Supplied records:

═══

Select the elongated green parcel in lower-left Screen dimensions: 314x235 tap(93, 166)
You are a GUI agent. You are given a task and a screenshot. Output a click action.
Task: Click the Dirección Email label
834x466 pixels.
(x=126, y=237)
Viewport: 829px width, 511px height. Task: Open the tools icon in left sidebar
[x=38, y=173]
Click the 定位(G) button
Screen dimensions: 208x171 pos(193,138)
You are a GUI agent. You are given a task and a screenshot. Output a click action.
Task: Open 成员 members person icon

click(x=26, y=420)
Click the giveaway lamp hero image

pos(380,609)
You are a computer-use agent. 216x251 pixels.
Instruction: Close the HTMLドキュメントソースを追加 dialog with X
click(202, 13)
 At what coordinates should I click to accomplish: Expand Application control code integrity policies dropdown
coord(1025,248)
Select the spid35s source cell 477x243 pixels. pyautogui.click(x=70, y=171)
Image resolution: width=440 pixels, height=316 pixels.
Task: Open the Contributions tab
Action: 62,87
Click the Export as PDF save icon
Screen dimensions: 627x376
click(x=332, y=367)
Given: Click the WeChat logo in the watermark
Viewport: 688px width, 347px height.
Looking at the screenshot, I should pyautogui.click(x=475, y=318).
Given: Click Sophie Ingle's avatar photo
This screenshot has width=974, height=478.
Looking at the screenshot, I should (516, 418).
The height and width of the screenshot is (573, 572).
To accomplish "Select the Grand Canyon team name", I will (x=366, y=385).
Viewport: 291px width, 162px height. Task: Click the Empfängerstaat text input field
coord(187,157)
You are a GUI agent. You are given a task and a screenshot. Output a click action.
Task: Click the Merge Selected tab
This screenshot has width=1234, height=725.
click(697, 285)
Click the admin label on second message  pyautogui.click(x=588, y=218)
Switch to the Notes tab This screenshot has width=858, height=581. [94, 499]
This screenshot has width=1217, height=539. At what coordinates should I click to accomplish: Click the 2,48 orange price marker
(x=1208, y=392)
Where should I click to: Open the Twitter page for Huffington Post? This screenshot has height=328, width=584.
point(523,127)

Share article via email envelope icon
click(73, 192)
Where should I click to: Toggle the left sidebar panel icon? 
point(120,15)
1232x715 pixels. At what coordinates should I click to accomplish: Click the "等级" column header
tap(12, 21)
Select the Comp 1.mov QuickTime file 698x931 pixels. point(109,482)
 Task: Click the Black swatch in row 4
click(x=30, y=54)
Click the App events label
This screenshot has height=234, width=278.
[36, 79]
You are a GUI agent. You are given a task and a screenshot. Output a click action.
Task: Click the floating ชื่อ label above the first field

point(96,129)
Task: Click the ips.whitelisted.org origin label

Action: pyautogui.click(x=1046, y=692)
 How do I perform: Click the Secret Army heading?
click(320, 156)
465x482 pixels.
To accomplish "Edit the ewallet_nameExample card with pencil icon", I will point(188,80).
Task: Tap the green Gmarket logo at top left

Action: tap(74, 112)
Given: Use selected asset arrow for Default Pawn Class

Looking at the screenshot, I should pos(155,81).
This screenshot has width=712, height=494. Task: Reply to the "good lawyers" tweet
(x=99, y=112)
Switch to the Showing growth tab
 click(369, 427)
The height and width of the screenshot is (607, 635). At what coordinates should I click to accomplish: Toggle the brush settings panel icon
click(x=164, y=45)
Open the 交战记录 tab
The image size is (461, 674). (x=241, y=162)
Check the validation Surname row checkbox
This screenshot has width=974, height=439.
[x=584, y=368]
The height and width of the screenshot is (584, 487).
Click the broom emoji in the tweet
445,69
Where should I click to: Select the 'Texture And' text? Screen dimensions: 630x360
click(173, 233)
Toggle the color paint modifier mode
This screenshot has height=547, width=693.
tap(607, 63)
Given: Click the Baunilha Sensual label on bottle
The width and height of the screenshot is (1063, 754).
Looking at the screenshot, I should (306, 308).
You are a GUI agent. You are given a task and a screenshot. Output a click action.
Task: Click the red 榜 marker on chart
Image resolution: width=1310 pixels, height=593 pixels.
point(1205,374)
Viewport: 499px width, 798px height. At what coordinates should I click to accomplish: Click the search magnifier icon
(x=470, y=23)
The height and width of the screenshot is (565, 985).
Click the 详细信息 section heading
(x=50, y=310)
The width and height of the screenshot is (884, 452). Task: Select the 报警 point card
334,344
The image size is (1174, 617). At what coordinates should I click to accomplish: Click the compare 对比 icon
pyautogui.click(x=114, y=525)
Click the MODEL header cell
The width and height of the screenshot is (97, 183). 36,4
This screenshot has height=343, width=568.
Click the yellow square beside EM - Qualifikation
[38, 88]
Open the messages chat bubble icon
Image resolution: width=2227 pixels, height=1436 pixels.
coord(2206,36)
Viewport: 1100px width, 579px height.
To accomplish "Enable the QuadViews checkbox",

═══

Set task: Output every line of the records above as a Markdown table with the columns Row and Line. Number the rows in order and leave out blank lines.

Task output:
| Row | Line |
|---|---|
| 1 | Select the elongated green parcel in lower-left Screen dimensions: 314x235 tap(93, 166) |
| 2 | You are a GUI agent. You are given a task and a screenshot. Output a click action. |
| 3 | Task: Click the Dirección Email label |
| 4 | 834x466 pixels. |
| 5 | (x=126, y=237) |
| 6 | Viewport: 829px width, 511px height. Task: Open the tools icon in left sidebar |
| 7 | [x=38, y=173] |
| 8 | Click the 定位(G) button |
| 9 | Screen dimensions: 208x171 pos(193,138) |
| 10 | You are a GUI agent. You are given a task and a screenshot. Output a click action. |
| 11 | Task: Open 成员 members person icon |
| 12 | click(x=26, y=420) |
| 13 | Click the giveaway lamp hero image |
| 14 | pos(380,609) |
| 15 | You are a computer-use agent. 216x251 pixels. |
| 16 | Instruction: Close the HTMLドキュメントソースを追加 dialog with X |
| 17 | click(202, 13) |
| 18 |  At what coordinates should I click to accomplish: Expand Application control code integrity policies dropdown |
| 19 | coord(1025,248) |
| 20 | Select the spid35s source cell 477x243 pixels. pyautogui.click(x=70, y=171) |
| 21 | Image resolution: width=440 pixels, height=316 pixels. |
| 22 | Task: Open the Contributions tab |
| 23 | Action: 62,87 |
| 24 | Click the Export as PDF save icon |
| 25 | Screen dimensions: 627x376 |
| 26 | click(x=332, y=367) |
| 27 | Given: Click the WeChat logo in the watermark |
| 28 | Viewport: 688px width, 347px height. |
| 29 | Looking at the screenshot, I should pyautogui.click(x=475, y=318). |
| 30 | Given: Click Sophie Ingle's avatar photo |
| 31 | This screenshot has width=974, height=478. |
| 32 | Looking at the screenshot, I should (516, 418). |
| 33 | The height and width of the screenshot is (573, 572). |
| 34 | To accomplish "Select the Grand Canyon team name", I will (x=366, y=385). |
| 35 | Viewport: 291px width, 162px height. Task: Click the Empfängerstaat text input field |
| 36 | coord(187,157) |
| 37 | You are a GUI agent. You are given a task and a screenshot. Output a click action. |
| 38 | Task: Click the Merge Selected tab |
| 39 | This screenshot has width=1234, height=725. |
| 40 | click(697, 285) |
| 41 | Click the admin label on second message  pyautogui.click(x=588, y=218) |
| 42 | Switch to the Notes tab This screenshot has width=858, height=581. [94, 499] |
| 43 | This screenshot has width=1217, height=539. At what coordinates should I click to accomplish: Click the 2,48 orange price marker |
| 44 | (x=1208, y=392) |
| 45 | Where should I click to: Open the Twitter page for Huffington Post? This screenshot has height=328, width=584. |
| 46 | point(523,127) |
| 47 | Share article via email envelope icon |
| 48 | click(73, 192) |
| 49 | Where should I click to: Toggle the left sidebar panel icon?  |
| 50 | point(120,15) |
| 51 | 1232x715 pixels. At what coordinates should I click to accomplish: Click the "等级" column header |
| 52 | tap(12, 21) |
| 53 | Select the Comp 1.mov QuickTime file 698x931 pixels. point(109,482) |
| 54 |  Task: Click the Black swatch in row 4 |
| 55 | click(x=30, y=54) |
| 56 | Click the App events label |
| 57 | This screenshot has height=234, width=278. |
| 58 | [36, 79] |
| 59 | You are a GUI agent. You are given a task and a screenshot. Output a click action. |
| 60 | Task: Click the floating ชื่อ label above the first field |
| 61 | point(96,129) |
| 62 | Task: Click the ips.whitelisted.org origin label |
| 63 | Action: pyautogui.click(x=1046, y=692) |
| 64 |  How do I perform: Click the Secret Army heading? |
| 65 | click(320, 156) |
| 66 | 465x482 pixels. |
| 67 | To accomplish "Edit the ewallet_nameExample card with pencil icon", I will point(188,80). |
| 68 | Task: Tap the green Gmarket logo at top left |
| 69 | Action: tap(74, 112) |
| 70 | Given: Use selected asset arrow for Default Pawn Class |
| 71 | Looking at the screenshot, I should pos(155,81). |
| 72 | This screenshot has width=712, height=494. Task: Reply to the "good lawyers" tweet |
| 73 | (x=99, y=112) |
| 74 | Switch to the Showing growth tab |
| 75 |  click(369, 427) |
| 76 | The height and width of the screenshot is (607, 635). At what coordinates should I click to accomplish: Toggle the brush settings panel icon |
| 77 | click(x=164, y=45) |
| 78 | Open the 交战记录 tab |
| 79 | The image size is (461, 674). (x=241, y=162) |
| 80 | Check the validation Surname row checkbox |
| 81 | This screenshot has width=974, height=439. |
| 82 | [x=584, y=368] |
| 83 | The height and width of the screenshot is (584, 487). |
| 84 | Click the broom emoji in the tweet |
| 85 | 445,69 |
| 86 | Where should I click to: Select the 'Texture And' text? Screen dimensions: 630x360 |
| 87 | click(173, 233) |
| 88 | Toggle the color paint modifier mode |
| 89 | This screenshot has height=547, width=693. |
| 90 | tap(607, 63) |
| 91 | Given: Click the Baunilha Sensual label on bottle |
| 92 | The width and height of the screenshot is (1063, 754). |
| 93 | Looking at the screenshot, I should (306, 308). |
| 94 | You are a GUI agent. You are given a task and a screenshot. Output a click action. |
| 95 | Task: Click the red 榜 marker on chart |
| 96 | Image resolution: width=1310 pixels, height=593 pixels. |
| 97 | point(1205,374) |
| 98 | Viewport: 499px width, 798px height. At what coordinates should I click to accomplish: Click the search magnifier icon |
| 99 | (x=470, y=23) |
| 100 | The height and width of the screenshot is (565, 985). |
| 101 | Click the 详细信息 section heading |
| 102 | (x=50, y=310) |
| 103 | The width and height of the screenshot is (884, 452). Task: Select the 报警 point card |
| 104 | 334,344 |
| 105 | The image size is (1174, 617). At what coordinates should I click to accomplish: Click the compare 对比 icon |
| 106 | pyautogui.click(x=114, y=525) |
| 107 | Click the MODEL header cell |
| 108 | The width and height of the screenshot is (97, 183). 36,4 |
| 109 | This screenshot has height=343, width=568. |
| 110 | Click the yellow square beside EM - Qualifikation |
| 111 | [38, 88] |
| 112 | Open the messages chat bubble icon |
| 113 | Image resolution: width=2227 pixels, height=1436 pixels. |
| 114 | coord(2206,36) |
| 115 | Viewport: 1100px width, 579px height. |
| 116 | To accomplish "Enable the QuadViews checkbox", |